> Task goal: Given the records below, would you repeat exactly the lines that begin at the one containing "[button] (105, 186)" and end at the one containing "Модульные кухни (36, 197)", inclusive?

--- Supplied information Enclosed Below ---

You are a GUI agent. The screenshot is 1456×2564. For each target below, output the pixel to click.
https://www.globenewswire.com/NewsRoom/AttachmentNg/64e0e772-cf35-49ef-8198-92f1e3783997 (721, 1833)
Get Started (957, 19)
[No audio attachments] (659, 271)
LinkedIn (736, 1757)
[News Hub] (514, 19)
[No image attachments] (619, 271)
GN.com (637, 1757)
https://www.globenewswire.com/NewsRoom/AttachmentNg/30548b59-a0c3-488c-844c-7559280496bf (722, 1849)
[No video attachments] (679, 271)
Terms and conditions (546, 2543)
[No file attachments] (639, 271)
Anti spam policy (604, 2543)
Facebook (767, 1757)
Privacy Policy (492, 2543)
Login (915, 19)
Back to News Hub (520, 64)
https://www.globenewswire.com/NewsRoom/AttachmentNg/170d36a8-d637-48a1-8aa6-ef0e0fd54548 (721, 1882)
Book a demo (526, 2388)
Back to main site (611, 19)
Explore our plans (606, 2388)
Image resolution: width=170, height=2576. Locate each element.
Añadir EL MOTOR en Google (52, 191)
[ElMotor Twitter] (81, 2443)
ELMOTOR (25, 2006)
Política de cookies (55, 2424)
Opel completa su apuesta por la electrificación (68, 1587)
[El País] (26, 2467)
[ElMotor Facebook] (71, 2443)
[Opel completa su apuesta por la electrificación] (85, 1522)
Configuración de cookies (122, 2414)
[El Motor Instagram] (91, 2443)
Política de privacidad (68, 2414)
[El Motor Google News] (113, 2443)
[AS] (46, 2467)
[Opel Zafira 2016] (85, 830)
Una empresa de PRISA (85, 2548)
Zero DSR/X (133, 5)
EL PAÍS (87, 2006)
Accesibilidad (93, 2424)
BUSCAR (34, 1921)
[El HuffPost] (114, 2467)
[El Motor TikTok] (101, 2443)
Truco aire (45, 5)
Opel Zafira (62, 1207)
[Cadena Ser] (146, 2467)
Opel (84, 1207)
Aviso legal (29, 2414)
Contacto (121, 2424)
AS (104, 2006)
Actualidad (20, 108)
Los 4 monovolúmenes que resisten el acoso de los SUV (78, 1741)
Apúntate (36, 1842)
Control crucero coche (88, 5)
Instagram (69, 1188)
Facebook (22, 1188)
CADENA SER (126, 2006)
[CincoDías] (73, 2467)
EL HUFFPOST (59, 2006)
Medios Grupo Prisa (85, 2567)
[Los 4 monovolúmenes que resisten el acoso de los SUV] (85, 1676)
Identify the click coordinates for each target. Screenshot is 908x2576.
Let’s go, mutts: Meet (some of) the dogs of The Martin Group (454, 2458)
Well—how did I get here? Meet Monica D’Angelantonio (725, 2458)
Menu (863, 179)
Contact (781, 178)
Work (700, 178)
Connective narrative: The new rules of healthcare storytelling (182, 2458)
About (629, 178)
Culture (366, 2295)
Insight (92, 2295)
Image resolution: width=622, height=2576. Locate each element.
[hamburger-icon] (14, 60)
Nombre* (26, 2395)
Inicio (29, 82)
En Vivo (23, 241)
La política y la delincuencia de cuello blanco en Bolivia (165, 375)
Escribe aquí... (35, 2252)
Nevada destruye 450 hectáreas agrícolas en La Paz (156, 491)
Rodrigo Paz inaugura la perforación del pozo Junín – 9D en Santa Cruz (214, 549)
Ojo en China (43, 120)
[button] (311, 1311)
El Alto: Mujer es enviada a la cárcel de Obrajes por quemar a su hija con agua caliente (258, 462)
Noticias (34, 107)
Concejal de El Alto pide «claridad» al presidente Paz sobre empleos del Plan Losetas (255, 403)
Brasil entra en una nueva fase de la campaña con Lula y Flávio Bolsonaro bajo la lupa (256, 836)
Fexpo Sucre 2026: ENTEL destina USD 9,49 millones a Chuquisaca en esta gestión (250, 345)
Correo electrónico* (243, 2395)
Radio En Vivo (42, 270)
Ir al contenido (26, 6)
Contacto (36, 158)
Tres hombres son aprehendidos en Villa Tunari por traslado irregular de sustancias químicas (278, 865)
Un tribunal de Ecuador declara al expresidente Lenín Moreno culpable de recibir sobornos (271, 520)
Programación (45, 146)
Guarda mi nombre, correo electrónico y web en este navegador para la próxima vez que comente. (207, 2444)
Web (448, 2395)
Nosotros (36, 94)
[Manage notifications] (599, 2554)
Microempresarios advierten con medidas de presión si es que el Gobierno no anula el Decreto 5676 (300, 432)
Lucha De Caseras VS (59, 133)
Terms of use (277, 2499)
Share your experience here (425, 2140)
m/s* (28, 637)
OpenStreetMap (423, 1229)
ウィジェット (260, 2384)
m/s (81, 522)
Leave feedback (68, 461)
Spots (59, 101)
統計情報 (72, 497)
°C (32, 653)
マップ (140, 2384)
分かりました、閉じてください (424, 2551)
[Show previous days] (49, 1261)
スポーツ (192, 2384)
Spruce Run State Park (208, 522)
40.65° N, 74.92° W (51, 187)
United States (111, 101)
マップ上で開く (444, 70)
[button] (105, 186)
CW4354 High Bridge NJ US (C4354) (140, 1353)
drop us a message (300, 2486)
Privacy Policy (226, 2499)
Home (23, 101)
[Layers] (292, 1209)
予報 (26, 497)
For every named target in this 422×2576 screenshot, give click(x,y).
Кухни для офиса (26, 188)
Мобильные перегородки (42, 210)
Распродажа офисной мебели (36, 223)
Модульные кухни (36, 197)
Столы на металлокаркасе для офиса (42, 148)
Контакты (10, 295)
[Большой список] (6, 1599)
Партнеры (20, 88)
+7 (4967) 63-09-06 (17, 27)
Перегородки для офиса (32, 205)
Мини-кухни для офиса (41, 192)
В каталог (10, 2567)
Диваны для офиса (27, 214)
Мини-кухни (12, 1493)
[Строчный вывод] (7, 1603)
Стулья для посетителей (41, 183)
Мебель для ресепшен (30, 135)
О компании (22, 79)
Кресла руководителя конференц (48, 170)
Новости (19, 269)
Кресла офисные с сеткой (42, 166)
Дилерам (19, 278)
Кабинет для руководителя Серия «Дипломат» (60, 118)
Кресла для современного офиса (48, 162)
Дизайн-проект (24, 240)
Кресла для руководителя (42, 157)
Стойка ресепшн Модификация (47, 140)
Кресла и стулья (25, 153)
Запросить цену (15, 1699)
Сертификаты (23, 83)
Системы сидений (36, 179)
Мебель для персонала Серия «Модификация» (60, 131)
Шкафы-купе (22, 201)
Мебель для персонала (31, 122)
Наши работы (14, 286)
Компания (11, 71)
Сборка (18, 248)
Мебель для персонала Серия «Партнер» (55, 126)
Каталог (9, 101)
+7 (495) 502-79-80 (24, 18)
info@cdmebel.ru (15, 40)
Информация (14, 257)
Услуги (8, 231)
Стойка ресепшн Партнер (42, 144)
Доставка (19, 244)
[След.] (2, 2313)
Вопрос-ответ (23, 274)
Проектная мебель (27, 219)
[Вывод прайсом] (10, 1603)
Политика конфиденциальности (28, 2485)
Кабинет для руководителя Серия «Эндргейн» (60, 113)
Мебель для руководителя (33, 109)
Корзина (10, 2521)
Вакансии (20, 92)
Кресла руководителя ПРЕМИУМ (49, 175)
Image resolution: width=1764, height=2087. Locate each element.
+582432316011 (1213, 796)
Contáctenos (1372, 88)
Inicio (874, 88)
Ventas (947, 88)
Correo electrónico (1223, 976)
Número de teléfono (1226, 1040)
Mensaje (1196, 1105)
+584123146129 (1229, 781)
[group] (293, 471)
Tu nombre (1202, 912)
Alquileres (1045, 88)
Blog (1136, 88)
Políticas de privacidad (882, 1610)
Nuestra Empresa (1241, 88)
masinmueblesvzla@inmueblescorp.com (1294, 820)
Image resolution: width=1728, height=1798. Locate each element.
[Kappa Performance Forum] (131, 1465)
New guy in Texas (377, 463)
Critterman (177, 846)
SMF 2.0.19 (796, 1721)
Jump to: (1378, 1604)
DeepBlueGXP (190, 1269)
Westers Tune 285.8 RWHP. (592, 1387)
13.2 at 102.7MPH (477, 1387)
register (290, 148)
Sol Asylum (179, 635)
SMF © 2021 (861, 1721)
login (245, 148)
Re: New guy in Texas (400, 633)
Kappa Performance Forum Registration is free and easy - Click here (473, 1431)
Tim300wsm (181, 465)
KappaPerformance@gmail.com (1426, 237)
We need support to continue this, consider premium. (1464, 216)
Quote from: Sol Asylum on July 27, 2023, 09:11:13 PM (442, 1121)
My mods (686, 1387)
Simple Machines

--- End of Enclosed Supplied information ---

> Response box:
[button] (105, 186)
CW4354 High Bridge NJ US (C4354) (140, 1353)
drop us a message (300, 2486)
Privacy Policy (226, 2499)
Home (23, 101)
[Layers] (292, 1209)
予報 (26, 497)
For every named target in this 422×2576 screenshot, give click(x,y).
Кухни для офиса (26, 188)
Мобильные перегородки (42, 210)
Распродажа офисной мебели (36, 223)
Модульные кухни (36, 197)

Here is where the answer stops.